Roger Machado ainda contextualizou a falta de negros no alto escalão do futebol com a história mal resolvida do país diante das consequências da escravatura e da colonização. “A bem da verdade é que 10 milhões de indivíduos foram escravizados. Mais de 25 gerações. Passou pelo Brasil Colônia, pelo Império e só mascarou no Brasil República. Esses casos que vêm aumentado agora, de feminicídio, homofobia e preconceito racial, mostram que a estrutura social é racista. Ela sempre foi racista.”

No desfecho de seu tocante relato, Roger criticou correntes que apontam para uma ideia de racismo às avessas, como se os negros fossem culpados por questionar os padrões racistas que os afligem. “Nós temos um sistema de crenças e regras que é estabelecido pelo poder: o poder do Estado, o poder da Igreja, o poder das comunicações. Quando esses poderes não enxergam ou não querem assumir que o racismo existiu e não querem fazer uma correção nesse curso, muitas vezes dizem que estamos nos vitimizando, ou que há um racismo reverso. É por isso que o futebol, diferentemente de outras áreas da nossa sociedade, nos torna um pouco mais brancos. E faz com que sejamos bem aceitos.”

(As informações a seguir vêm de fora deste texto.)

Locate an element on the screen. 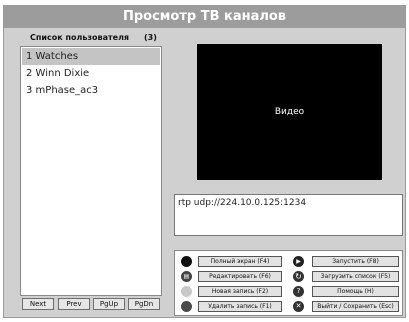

Marcelo Carvalho, pesquisador e mentor do Observatório da Discriminação Racial no Futebol, se emocionou ao comentar a satisfação de ver o encontro entre os dois treinadores, vestindo a camisa da única organização que se dedica a estudar o preconceito no ambiente do esporte. “Não tenho palavras pelo que aconteceu. E a emoção foi completa pela entrevista coletiva do Roger. Que sigamos na luta e que outras vozes se levantem.”